Use of Belimumab in the Real World: Long-Term Outcomes

Since the results of the phase III clinical trials, several large post-marketing observational and retrospective studies have been conducted in adult and pediatric SLE patients. An initial continuation study of the phase II studies evaluated the long-term efficacy and safety of IV belimumab over 7 years.³⁸ There were 298 patients enrolled at the initiation of the continuation study, and 177 patients remained in the study until completion at year 7. Of these, 65% of patients achieved SRI response by Year 7, with an associated 55% decrease in existing corticosteroid doses. The longest observational study to date evaluating the efficacy and safety of IV belimumab was conducted by Wallace et al over the course of 13 years as part of a continuation study of the phase II trial.³⁹ As in the 7-year continuation study, 298 patients were enrolled at initiation of the continuation study, and only 96 patients remained in the study until completion. As participants declined over the years, a higher percentage of patients achieved an SRI response (32.8% at baseline compared to 75.6% at year 12). Over 50% of patients receiving >7.5 mg/day of prednisone at baseline were able to achieve a dose of ≤7.5 mg/day of prednisone at year 12. Of note, anti-dsDNA and complement levels did not normalize in the large majority of patients over time, with anti-dsDNA antibodies normalizing in only 15.1% of patients, C3 normalizing in 8.0% of patients, and C4 normalizing in 12.1% of patients. However, normalized parameters did remain stable throughout the duration of the study. It is important to note that there was a large percentage of patients who did not remain in the study; this may suggest that patients who responded to belimumab initially may have preferred to discontinue the medication after their symptoms resolved. Moreover, patients who did not have an initial response may have withdrawn, potentially confounding results.

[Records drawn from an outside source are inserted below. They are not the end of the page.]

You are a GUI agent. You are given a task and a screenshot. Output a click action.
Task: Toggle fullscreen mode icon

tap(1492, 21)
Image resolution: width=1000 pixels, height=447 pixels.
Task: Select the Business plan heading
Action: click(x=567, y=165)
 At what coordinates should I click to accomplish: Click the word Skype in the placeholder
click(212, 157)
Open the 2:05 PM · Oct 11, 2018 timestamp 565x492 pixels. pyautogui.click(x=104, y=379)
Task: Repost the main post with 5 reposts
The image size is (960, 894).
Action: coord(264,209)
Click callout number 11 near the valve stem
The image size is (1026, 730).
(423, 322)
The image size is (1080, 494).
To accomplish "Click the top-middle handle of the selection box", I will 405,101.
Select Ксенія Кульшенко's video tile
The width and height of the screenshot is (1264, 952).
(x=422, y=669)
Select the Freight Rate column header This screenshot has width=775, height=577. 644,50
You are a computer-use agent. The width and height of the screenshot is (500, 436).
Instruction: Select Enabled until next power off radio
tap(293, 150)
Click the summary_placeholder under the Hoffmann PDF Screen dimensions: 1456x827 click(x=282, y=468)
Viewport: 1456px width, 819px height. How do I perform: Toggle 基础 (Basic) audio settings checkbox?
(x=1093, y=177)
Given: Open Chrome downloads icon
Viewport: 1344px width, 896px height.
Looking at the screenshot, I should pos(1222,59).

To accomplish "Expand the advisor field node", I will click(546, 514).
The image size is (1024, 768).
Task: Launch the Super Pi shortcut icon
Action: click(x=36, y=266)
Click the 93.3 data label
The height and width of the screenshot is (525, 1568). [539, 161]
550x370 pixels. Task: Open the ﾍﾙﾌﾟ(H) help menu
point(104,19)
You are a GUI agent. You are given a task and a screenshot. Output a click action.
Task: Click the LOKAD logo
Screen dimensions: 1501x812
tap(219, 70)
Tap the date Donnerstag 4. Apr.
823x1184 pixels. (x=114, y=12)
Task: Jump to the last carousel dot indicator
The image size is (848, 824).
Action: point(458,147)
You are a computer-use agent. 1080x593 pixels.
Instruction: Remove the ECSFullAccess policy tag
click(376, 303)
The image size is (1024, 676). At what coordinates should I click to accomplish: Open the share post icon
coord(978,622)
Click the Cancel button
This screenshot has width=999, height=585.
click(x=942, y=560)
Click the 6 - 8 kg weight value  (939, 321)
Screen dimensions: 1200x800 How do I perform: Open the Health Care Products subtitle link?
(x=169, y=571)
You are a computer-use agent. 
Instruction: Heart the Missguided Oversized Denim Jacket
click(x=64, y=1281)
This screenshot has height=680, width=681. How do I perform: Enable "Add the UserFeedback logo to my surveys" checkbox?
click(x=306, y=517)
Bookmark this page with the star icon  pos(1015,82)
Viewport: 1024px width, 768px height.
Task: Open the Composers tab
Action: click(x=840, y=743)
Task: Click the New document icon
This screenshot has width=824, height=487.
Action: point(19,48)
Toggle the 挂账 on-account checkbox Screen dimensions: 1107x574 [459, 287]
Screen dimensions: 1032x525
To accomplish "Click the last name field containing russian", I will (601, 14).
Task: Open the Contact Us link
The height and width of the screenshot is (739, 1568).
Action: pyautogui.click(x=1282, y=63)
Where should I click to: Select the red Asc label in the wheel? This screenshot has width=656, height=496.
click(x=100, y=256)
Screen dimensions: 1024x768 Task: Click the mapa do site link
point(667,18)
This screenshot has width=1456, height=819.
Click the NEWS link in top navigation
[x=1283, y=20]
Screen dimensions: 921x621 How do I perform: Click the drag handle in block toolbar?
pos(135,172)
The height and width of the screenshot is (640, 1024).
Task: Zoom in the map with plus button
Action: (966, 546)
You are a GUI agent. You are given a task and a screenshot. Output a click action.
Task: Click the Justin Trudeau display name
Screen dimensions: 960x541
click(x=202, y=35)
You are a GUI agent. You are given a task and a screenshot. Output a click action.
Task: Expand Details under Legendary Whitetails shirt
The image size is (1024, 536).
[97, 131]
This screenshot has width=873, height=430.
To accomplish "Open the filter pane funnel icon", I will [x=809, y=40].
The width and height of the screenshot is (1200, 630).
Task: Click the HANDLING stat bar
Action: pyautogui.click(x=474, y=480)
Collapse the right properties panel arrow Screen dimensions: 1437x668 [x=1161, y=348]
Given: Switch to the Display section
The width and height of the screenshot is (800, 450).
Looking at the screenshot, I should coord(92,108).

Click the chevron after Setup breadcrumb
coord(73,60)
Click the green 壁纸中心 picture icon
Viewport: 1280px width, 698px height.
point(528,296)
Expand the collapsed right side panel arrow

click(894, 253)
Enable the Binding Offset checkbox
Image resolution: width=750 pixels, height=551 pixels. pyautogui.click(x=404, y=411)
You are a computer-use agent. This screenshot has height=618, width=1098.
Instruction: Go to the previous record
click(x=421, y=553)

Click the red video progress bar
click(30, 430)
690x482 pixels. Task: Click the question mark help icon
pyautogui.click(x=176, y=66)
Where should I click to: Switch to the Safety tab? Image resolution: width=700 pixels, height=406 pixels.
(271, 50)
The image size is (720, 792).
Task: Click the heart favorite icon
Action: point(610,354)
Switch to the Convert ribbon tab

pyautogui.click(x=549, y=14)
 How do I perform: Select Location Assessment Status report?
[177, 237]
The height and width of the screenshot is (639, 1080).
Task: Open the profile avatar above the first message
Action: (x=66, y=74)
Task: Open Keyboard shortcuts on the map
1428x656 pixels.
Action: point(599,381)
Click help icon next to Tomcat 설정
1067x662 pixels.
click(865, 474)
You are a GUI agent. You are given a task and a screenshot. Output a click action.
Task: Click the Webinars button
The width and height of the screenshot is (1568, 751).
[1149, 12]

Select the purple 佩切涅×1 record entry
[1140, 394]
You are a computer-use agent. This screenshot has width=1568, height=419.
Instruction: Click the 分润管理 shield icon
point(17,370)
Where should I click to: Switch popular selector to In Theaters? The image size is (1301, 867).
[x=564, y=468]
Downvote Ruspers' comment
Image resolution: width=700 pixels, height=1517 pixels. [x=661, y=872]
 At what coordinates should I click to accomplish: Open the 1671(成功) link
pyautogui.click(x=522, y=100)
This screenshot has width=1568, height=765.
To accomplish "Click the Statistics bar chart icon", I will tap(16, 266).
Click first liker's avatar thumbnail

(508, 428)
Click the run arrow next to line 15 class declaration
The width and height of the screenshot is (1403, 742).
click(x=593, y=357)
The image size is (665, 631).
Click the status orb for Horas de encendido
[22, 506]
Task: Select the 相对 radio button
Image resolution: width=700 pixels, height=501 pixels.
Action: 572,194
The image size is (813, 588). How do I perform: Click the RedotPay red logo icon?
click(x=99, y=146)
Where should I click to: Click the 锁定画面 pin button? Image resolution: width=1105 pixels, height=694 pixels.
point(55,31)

The OBSErve study was an international, multi-center study evaluating the real-world clinical efficacy of IV belimumab in adult SLE patients with refractory disease in the US, Canada, Switzerland, Germany, Argentina, and Spain. The international OBSErve studies assessed outcomes in adult SLE patients on belimumab treatment over the course of 6^40–43 to 18⁴⁴ months, and the US study evaluated patients for as long as 24 months on treatment.⁴⁵ The most common reasons to initiate belimumab therapy were musculoskeletal, mucocutaneous, and immunologic involvement. The studies conducted in the US, Switzerland, and Germany included patients with LN and/or NPSLE, though it is not known whether these manifestations were active at the time of initiation of belimumab.^41,42,45 In the US study, patients with baseline elevated creatinine or urine protein-creatinine ratios suggestive of active kidney involvement, had significant decline in these values after 24 months of treatment (p<0.0001 for both). However, those with “very high” 24 hour urine protein collection values at baseline did not have a significant decrease in 24 hour urine protein, suggesting belimumab may not be useful in those with more severe renal involvement. Several countries reported SLEDAI scores that decreased by at least 5 points from baseline at the final follow-up (p value range <0.0001 to <0.001).^42–45 Reductions in corticosteroid dose from baseline to end of follow-up were reported in all countries; in particular, in the Spanish cohort, 75% of patients had a decrease in their corticosteroid dose, and in the US cohort, the percentage of patients on >7.5 mg/day oral corticosteroids at baseline decreased from 67.5% to 18.4%.

We previously reported the use of belimumab in a cohort of 195 patients as part of a prospective, multicenter, observational study across 10 large academic SLE clinical practices.⁴⁶ Similar to other reports, these patients primarily had musculoskeletal, mucocutaneous, and/or immunologic involvement, as well as an inability to taper corticosteroids at baseline. Clinical improvement in response to belimumab in addition to SOC treatment was detected as early as 3 months after initiation of therapy, and 51% of patients showed a response at 6 months. Clinical improvement was defined as the treating physician’s subjective assessment of at least 50% improvement in clinical manifestations.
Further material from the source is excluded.